The settlement is the result of litigation from a San Francisco-area activist Stephen L. Joseph who has been seeking to raise public awareness of the health dangers from the trans fatty acids (TFAs) in hydrogenated or partially hydrogenated oils. Trans fats, which occur naturally in small amounts in dairy products and meat, are also formed artificially when manufacturers hydrogenate fat or oil, primarily to extend the shelf life of their products. It has been claimed that ongoing research suggests trans fats raise LDL cholesterol levels, causing the arteries to become more rigid and clogged. An increase in LDL cholesterol levels can lead to heart disease.

McDonald's announced in September 2002 that it was voluntarily changing to a cooking oil with less trans fat and that the change would be completed by February 2003. However, McDonald's encountered operational issues and the oil was not changed. Plaintiffs claimed in the lawsuits that McDonald's did not take sufficient steps to inform the public that it had not changed the oil.

Mr Joseph's organisation first gained publicity for his cause by suing Kraft Foods two years ago to highlight the trans fat content of Oreo cookies. The company has since moved to remove trans fats from its snack foods. Oreo cookies were targeted as Kraft had not at that time indicated they would be taking any steps to reduce trans fat content whereas other manufacturers had. It now looks like Mr Joseph, whose aim is to publicise the dangers of trans fats, is turning on the food restaurant business.

There were two lawsuits that have been settled: (i) a representative California action for injunctive relief filed by, and (ii) a separate nationwide class action for damages filed by an individual plaintiff, Katherine Fettke. Mr Joseph acted both as the attorney for and for Katherine Fettke in the separate class action. McDonald's will pay $7,500 to, and $7,500 to Katherine Fettke, plus all reasonable legal fees, costs and expenses. 

McDonald's is to publish notices to ensure that the public knows the status of its trans fat initiative. If the cost of publishing the notices is less than $1.5 million, the difference will be donated to the American Heart Association along with the $7 million that is to be used by the charity to encourage substitution of partially hydrogenated oils by the food industry, educate the public on trans fat, hold conferences on health issues associated with trans fat and other activities regarding the impact of trans fat on public health.
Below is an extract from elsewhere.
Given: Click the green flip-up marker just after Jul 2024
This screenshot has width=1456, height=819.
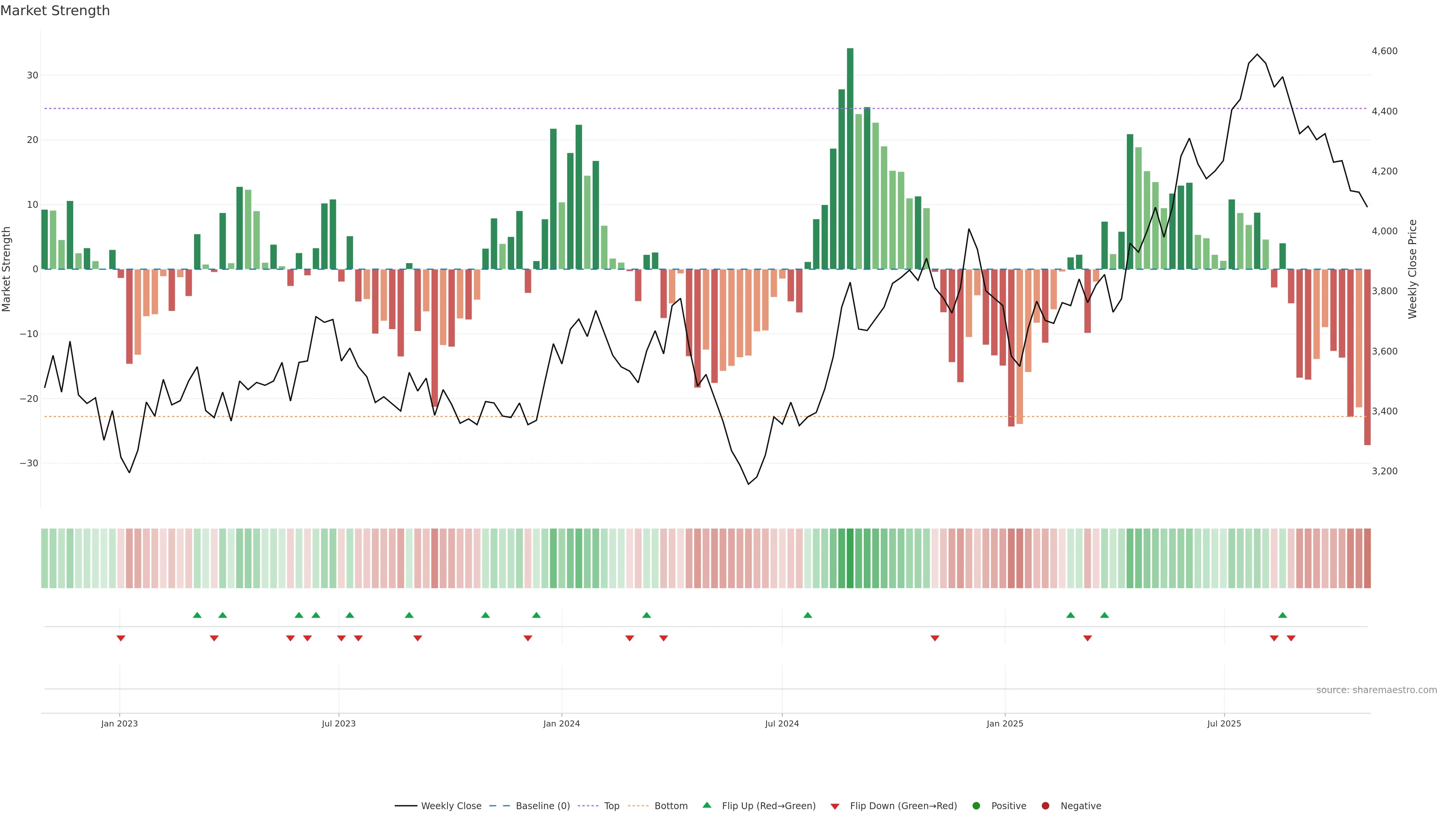Looking at the screenshot, I should [808, 615].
The aim of the litigation, as was the case against Oreo cookies, was to increase publicity and inform consumers about trans fats in McDonald's oil. The aim of the settlement is stated to be to focus media and consumer attention on the issue of partially hydrogenated cooking oils in many restaurants, not just McDonald's. 

The US Food and Drug Administration ("FDA") has now introduced the requirement for trans-fat labelling that will come into force on 1 January 2006. Europe has yet to introduce a similar rule, but consumer organisations are pressing for such transparency and food makers are feeling market pressure to reduce TFAs from their products. The UK Co-op supermarket chain has this year announced its' aim to list the amount of trans-fats in its own-brand food products.


In the UK whilst there has been no high profile litigation there has been increased consumer pressure and awareness. The issue of obesity in the UK has become one predominantly protecting brand reputation in seeking to limit any future legislation in this area through self-regulation.

Law suit or publicity stunt? The level of media attention given to the above US actions highlight concerns over the relationship between the general level of consumer knowledge in relation to the specific properties of a product and the respective labelling obligations on the manufacturer for that product. There is clearly a risk in relation to brand reputation where products' "healthy" qualities are marketed, or excessive consumption encouraged, where the products have corresponding high levels of another ingredient that should not be consumed to excess.